Les chercheurs évoquent aussi des « primes de recherche » pour le financement de leurs travaux. Règlementairement, ces primes sont des mesures d’appui soulignant l’excellence des contributions scientifiques :

« la prime de recherche est allouée aux fonctionnaires, enseignants et chercheurs justifiants de travaux de recherche jugés pertinents par les autorités académiques » (RCI, 2016).

On peut souligner un paradoxe à cet égard : selon les chercheurs le gouvernement ne contribue pas au financement des recherches, mais octroie des primes aux plus méritants.
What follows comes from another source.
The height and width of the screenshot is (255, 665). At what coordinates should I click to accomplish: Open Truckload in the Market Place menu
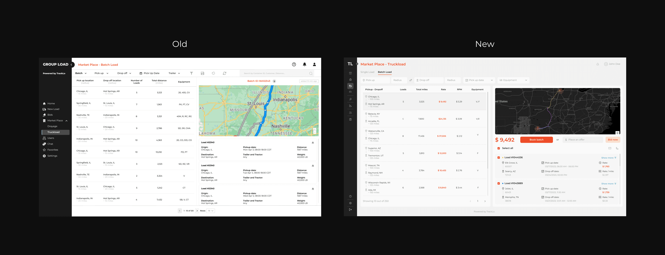click(53, 132)
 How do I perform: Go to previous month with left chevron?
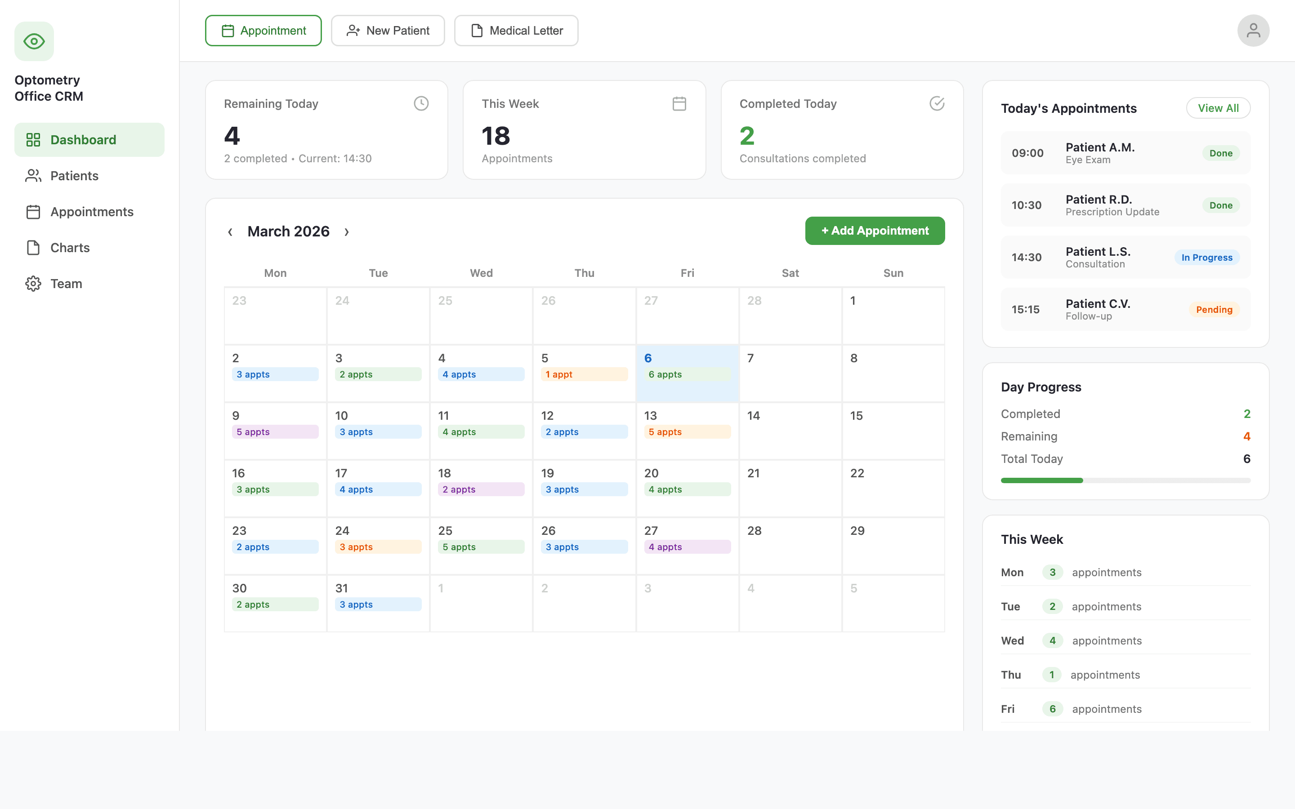pyautogui.click(x=230, y=232)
Au-delà de reconnaître le mérite scientifique, elle semble éloignée de cette finalité, des témoignages révélant qu’elle ne sanctionne pas nécessairement la réalisation d’une recherche.

« L’objectif, on l’appelle prime, c’est pour en fait encourager parce qu’elle ne sanctionne pas une recherche, ce n’est pas parce que tu as fait une recherche qu’on te la donne, ce n’est pas non plus pour que tu partes faire une recherche. Tu peux prendre la prime pour aller chez toi pour dormir » [Entrevue #18].

Ainsi, tous les chercheurs reçoivent la « prime de recherche », les montants annuels étant fixés en fonction des titres et grades (RCI, 2016). Certains jugent légitime le critère hiérarchique puisque leurs collègues ayant les plus hauts grades ont un rôle de moteur dans le développement de la recherche. D’autres portent un regard critique et recommandent des règles d’attribution strictes :

« Il y a une prime de recherche qui est versée, peu importe ce que vous produisez comme résultats. Je pense que c’est une aberration ; cette prime, il faut la rendre consistante, l’assujettir à la production d’un rapport » [Entrevue #9].

Durant les entrevues, certains chercheurs ont fait état du budget alloué par le gouvernement aux laboratoires de recherche de l’université. Toutefois, aucun ne le mentionne comme une source de financement et ils semblent avoir une connaissance approximative de ces conditions. Enfin les fonds alloués à la recherche par les ONG nationales constituent la troisième source de financement local. Les chercheurs en faisant cas estiment cette ressource basée sur la cooptation au sein du réseau académique :

« L’Université a été cooptée pour conduire cette étude. L’Université a contacté l’UFR de Sciences médicales, et ils ont cherché le responsable du département de santé publique, c’est ainsi que j’ai été coopté »

[Entrevue #3].

Ce système de cooptation suggère que le financement des ONG locales relève d’un processus discrétionnaire. L’on remarque que l’accès à ce financement ne s’inscrit pas toujours dans un processus ouvert et accessible à tous.

3.1.2. Le financement international

Selon les chercheurs, le financement international provient d’organismes occidentaux de financement de la recherche en santé, d’agences de coopération, d’ONG internationales ou d’organismes spécialisés des Nations Unies. Ces ressources occupent une place marginale, seulement quatre chercheurs les évoquent dans leurs partenariats :

« On a constaté que ces partenariats étaient établis par des Occidentaux qui avaient déjà mené des études ici avec certains chercheurs. Ils ont gardé de très

bonnes relations ; ils ont trouvé de bons résultats donc ils ont continué leur partenariat » [Entrevue #8].

Quelques répondants ont rapporté l’existence d’un fonds de recherche pour l’amélioration de la santé dans le cadre de la coopération entre la Côte d’Ivoire et la Suisse (CSRS). Cependant aucun participant n’a bénéficié de ces subventions dans ses travaux.